Transformer / se métamorphoser / (se) relier
Comme en témoigne les titres des œuvres (Mutations, Cristallisation, Conservation, Prolifération, Consolidation…), ce n'est pas tant la forme finalisée qui est en jeu que son processus, son potentiel de métamorphose. Il s'agit ici de partir de dysfonctionnements, d'imperfections, de fêlures et de fragilités pour mieux explorer leur rémission, leur résilience et leur vitalité. Face aux œuvres d'Élodie Derache, nous serions comme devant un arrêt sur image d'un processus en cours, que nous pourrions imaginer se prolonger à l'infini. À l'image de la reconstitution naturelle d'un tissu ou de cellules du corps après une blessure ou une opération, l'artiste devient tisseuse du vivant et réparatrice. De manière poétique, elle reprend comme mode opératoire quatre principes fondamentaux de chirurgie datant de la Renaissance : la synthèse (relier ce qui est cassé), la diérèse (diviser ce qui est unique), l'exérèse (extraire) et la prothèse (remplacer, restaurer). Les pièces, pour une partie d'entre elles, ne sont pas figées de toute éternité, elles évoluent et peuvent prendre plusieurs formes successives. Cette dimension mobile et évolutive s'incarne particulière dans Mutations, œuvre monumentale en suspension entreprise depuis 2007, qui a connu plusieurs états au gré de fusions, greffes et ablations successives. Cette pièce, comme les bijoux ou d'autres sculptures de dimensions moindres (Jaseran, Sans titre…), est également pensée pour être portée à même le corps, notamment dans le cadre de performances. La sculpture devient une extension physique ou symbolique du corps : un parement, une protection qui modifie notre anatomie, notre psyché et nos émotions. De manière joyeuse et pétillante, les créations d'Élodie Derache célèbrent la liberté et notre potentiel de transformation au sein du monde.

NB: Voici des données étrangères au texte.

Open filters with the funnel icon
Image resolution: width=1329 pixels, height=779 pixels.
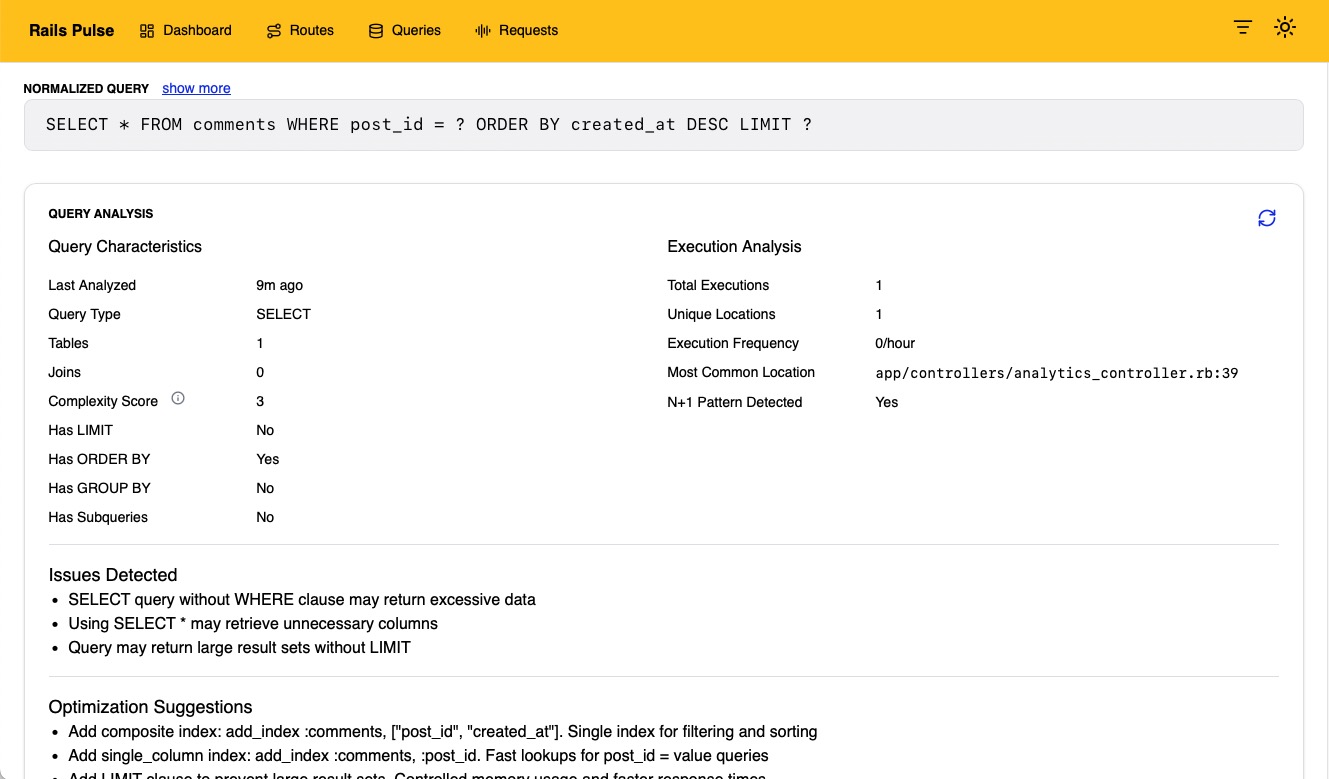[1242, 27]
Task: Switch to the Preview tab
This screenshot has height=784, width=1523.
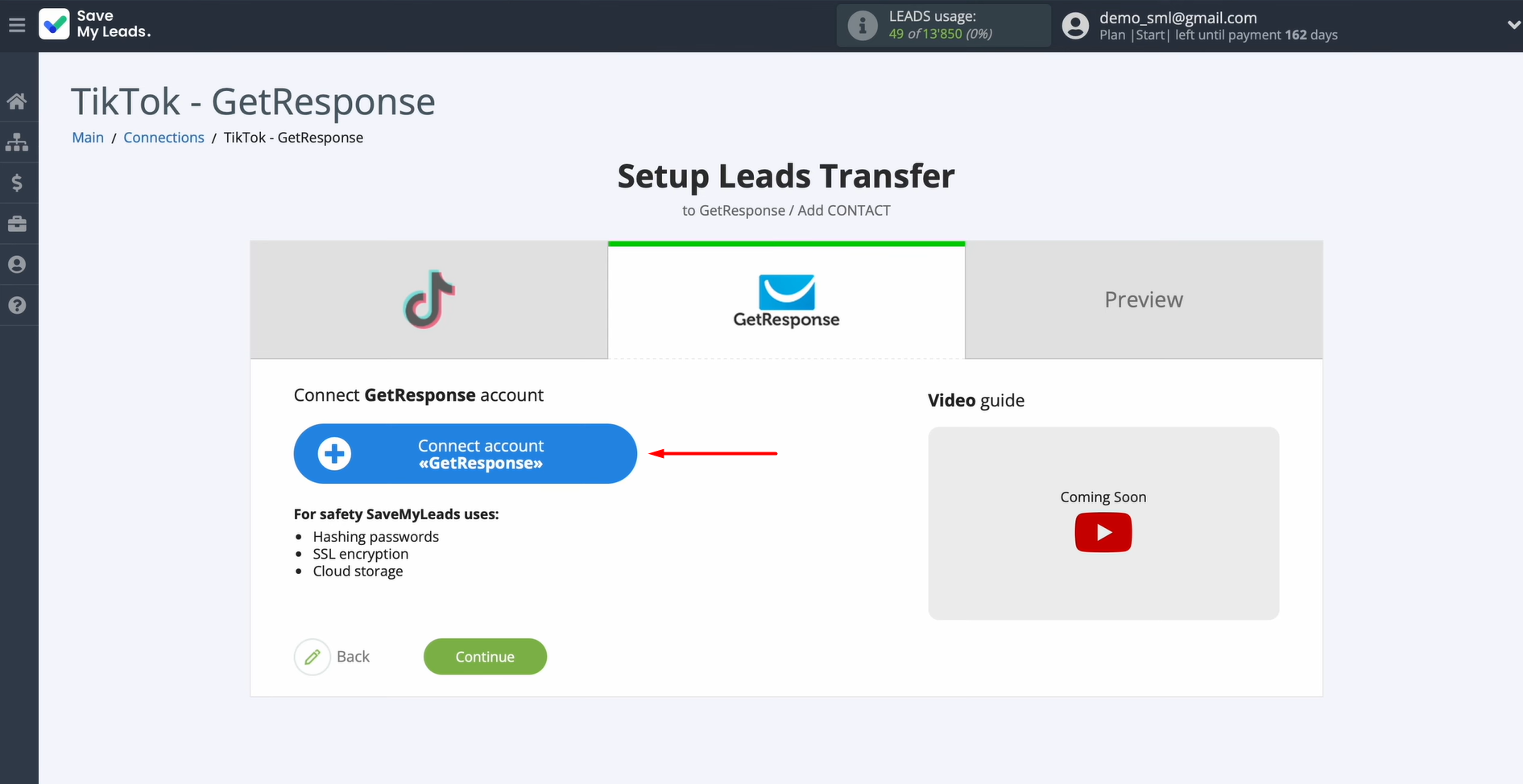Action: [x=1143, y=299]
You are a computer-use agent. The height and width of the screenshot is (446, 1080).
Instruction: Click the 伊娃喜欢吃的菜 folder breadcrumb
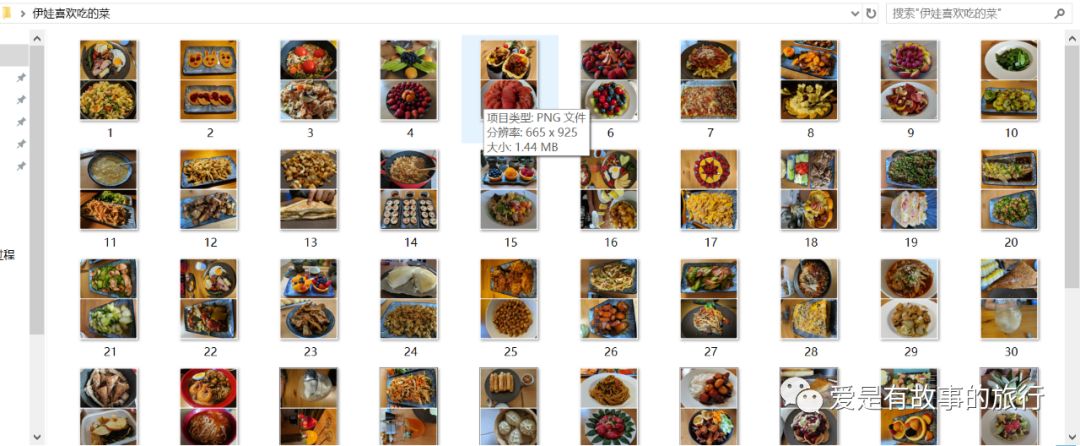71,13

« tout artefact est un prolongement de la volonté de faire-maison, du désir de transformer le monde pour pouvoir l'habiter : chaque fois que nous manipulons la matière nous cherchons à domestiquer le monde, à la transformer en notre maison et inversement à nous laisser communiquer par lui. »**

Notre corps est une maison dont il faut prendre soin. La démarche de l'artiste s'annonce comme une entreprise optimiste de réappropriation de notre anatomie (physique, psychique, émotionnelle) qui n'est pas uniquement individuelle mais aussi collective. Se relier à soi et aux autres, et ce pour « habiter pleinement son corps », cet étranger au potentiel insoupçonné…

Henri Duhamel (mars 2023)

* Louise Desbrusses, Le corps est-il soluble dans l'écrit ?, Pulsar, 2018, p. 15.
** Emanuele Coccia, Philosophie de la maison. L'espace domestique et le bonheur, Payot & Rivages, p. 123.